A continuing theme throughout the book is Keneally’s highlighting of the tendency of some Australians to overstate or mis-state the influence of the British monarch on the good governance of Australia. An example from Keneally’s time as leader of the ARM, is J.B. Paul writing in Quadrant magazine that ‘Australia’s emergence as a fully independent nation was fostered under the Crown which is a no less fitting symbol of the development.’(pp.57-58), whereas Keneally argues(p. 58) that ‘The only thing British kings and queens could be credited within Australia would seem to be the passive virtue of not attempting through their own influence to inhibit Australian impulses’, which we all know brought to Australia the right to vote for women, the eight-hour day. Similarly, Keneally criticises John Howard’s view that the Monarchy had given Australia stability, observing that the ‘political stability of Australia is due in large part to the political creativeness of Australians’, demonstrated for example by the negotiations leading to the founding of the Commonwealth of Australia which Keneally covers extensively in Chapter 12, drawing in particular on John Quick and Robert Garran’s famous 1901 tome, The Annotated Constitution of the Australian Commonwealth.

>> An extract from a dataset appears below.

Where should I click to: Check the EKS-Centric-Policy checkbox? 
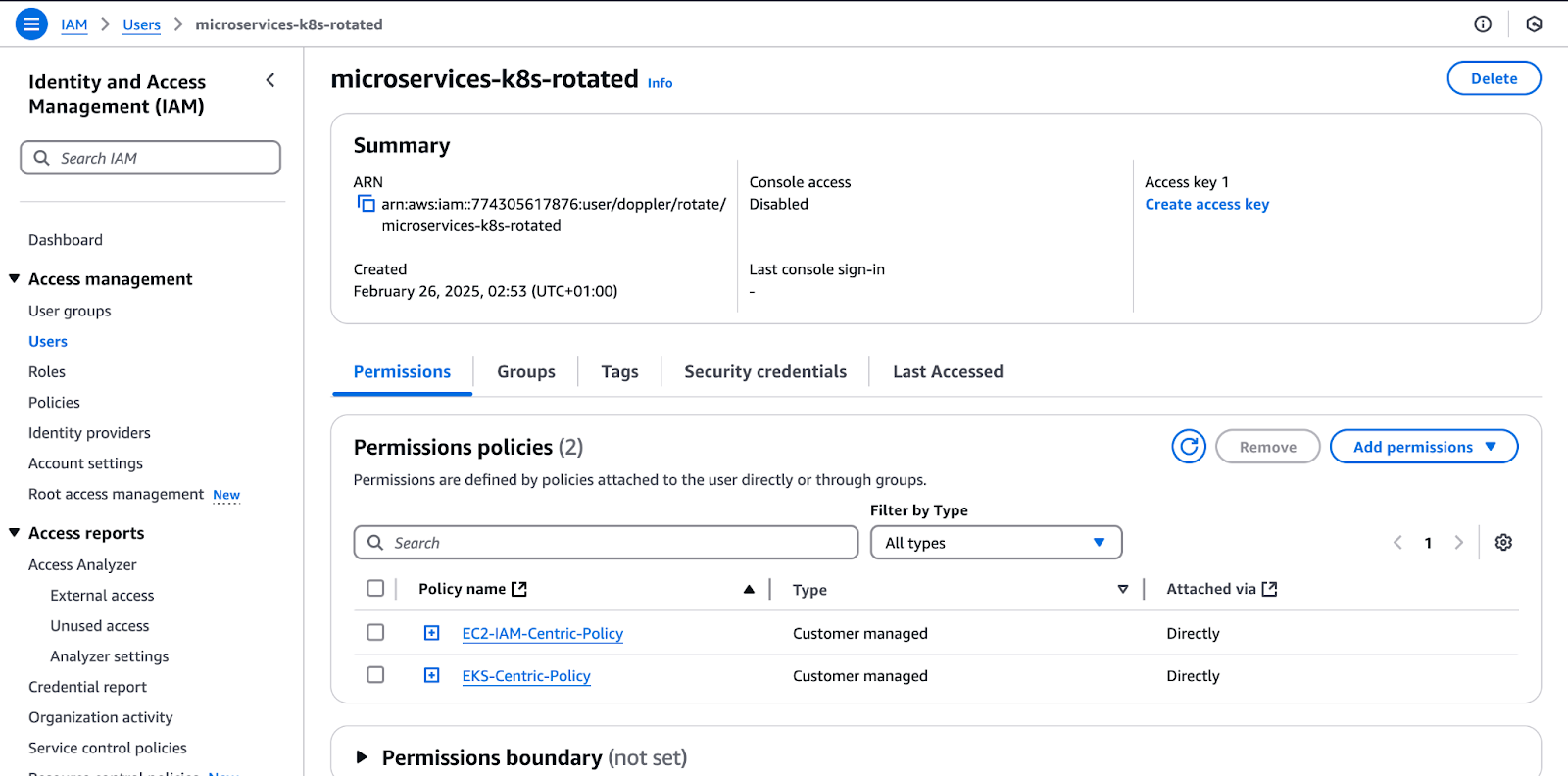click(x=375, y=675)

The third element of The Republic is a collection of fragments of Keneally’s personal history. The most extensive fragment covers the complications for Keneally in managing his role in the ARM were that he (a) needed to continue working on his ‘normal’ career as a writer and (b) wished to negotiate time to take up an invitation from the University of California to play a major role in its graduate writing program. Thus during the lead up to the ARM ‘launch’ he was working on a screenplay of his novel Towards Asmara, set in Eritrea, ‘writing many drafts’ of the novel Flying Hero Class  (published in 1991), writing a travel book on the American Southwest, based on a two-month journey (he) had made there in 1990 (p.91), and working on the novel Woman of the Inner Sea (published in 1992). Almost simultaneously with the Neville Wran lunch, the University of California began pursuing Keneally insistently, and he went there in October 1991 after extensive negotiations between the University, Keneally and the ARM (pp106, 107, 183). Elsewhere Keneally deals with aspects of his own life to demonstrate, for example, ‘Australia’s ridiculous and inherited sectarian follies’ (p.24)

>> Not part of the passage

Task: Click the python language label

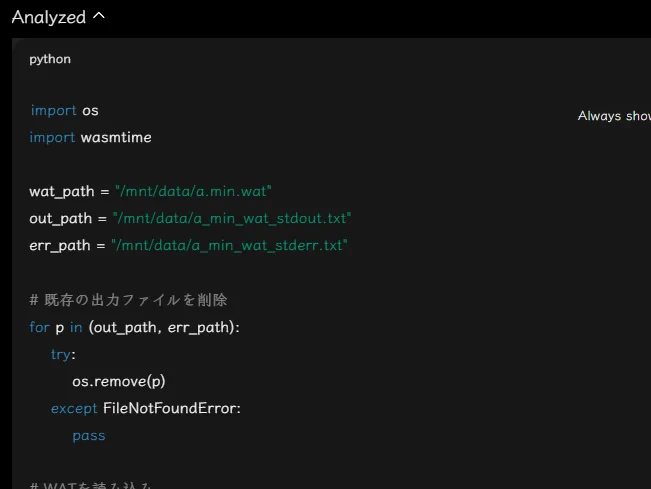Action: [x=50, y=59]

Sprinkled throughout The Republic is a range of observations about the nature of Australian society, for example, the continuing importance of the myths of equality (p.41), despite it not having any constitutional underpinning (p.44), and the role of class, which ‘certainly matters in Australia’, (though) ‘it rarely sticks, becomes perpetual, or preoccupies the population’(p.43) (though, on reflection, I now realise that there was a class divide in my home town, similar to that reported by Keneally’s parents). He also has harsh words about the Keating government’s pursuit of the economic fundamentalism being preached by the OECD (pp197-99), which at the time Keneally wrote it (he finished the book on 28 August 1992 (p.241), would have been regarded by most economists as heresy, but which now has many more adherents.

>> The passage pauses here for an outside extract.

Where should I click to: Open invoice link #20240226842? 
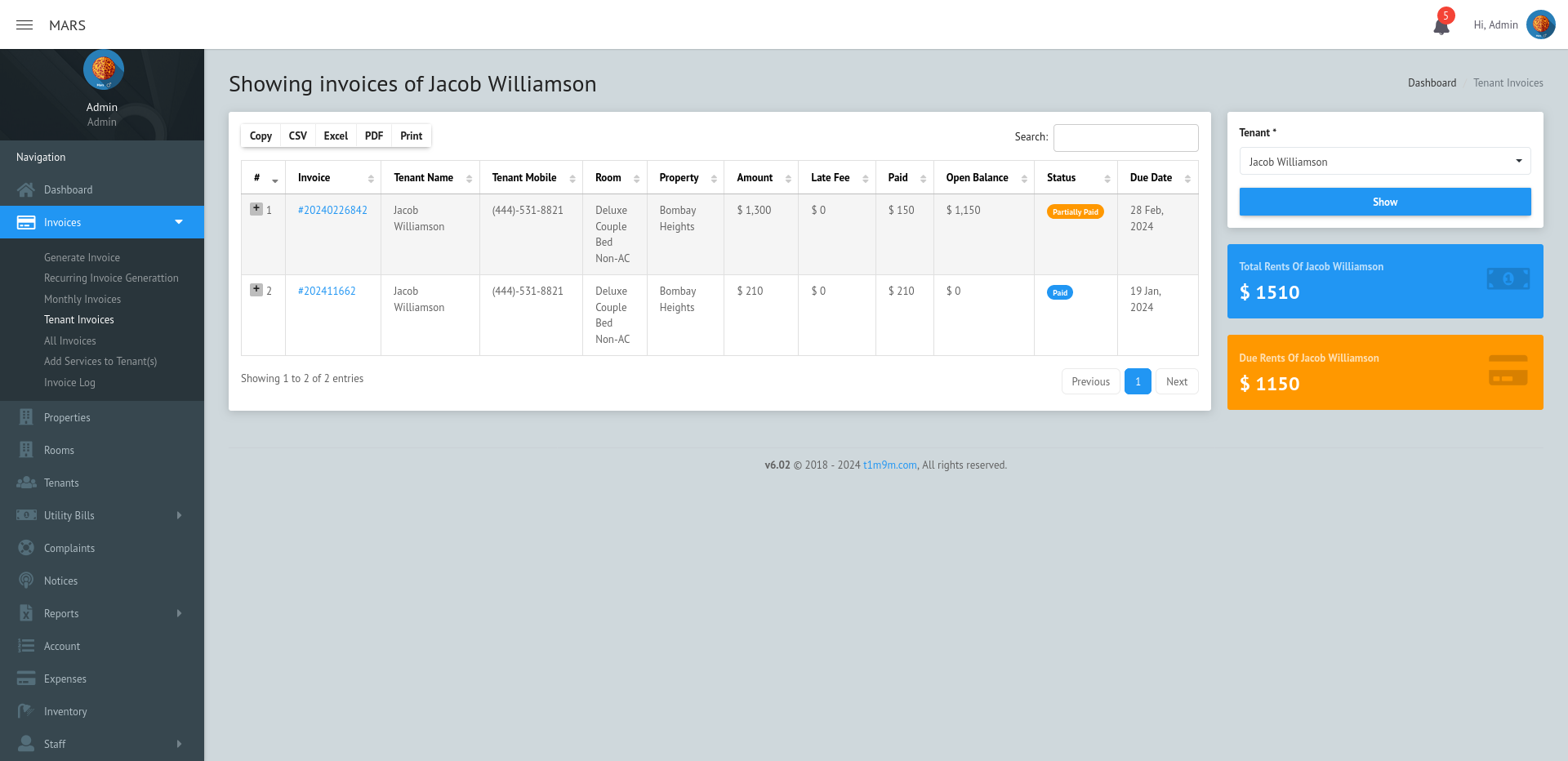click(332, 211)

Although more than 25 years old, I think this book is still worth reading, even if only to remind us of the challenges faced by those who wish to challenge received wisdom. Moreover, for me it filled in some significant gaps in my knowledge – for example, John Dunmore Lang’s writings about the republic: like Keneally, I always thought of Lang as a ‘dour fulminator’ (p.161).

Robert Glass

Bob is an economist and historian who has written several theatre histories.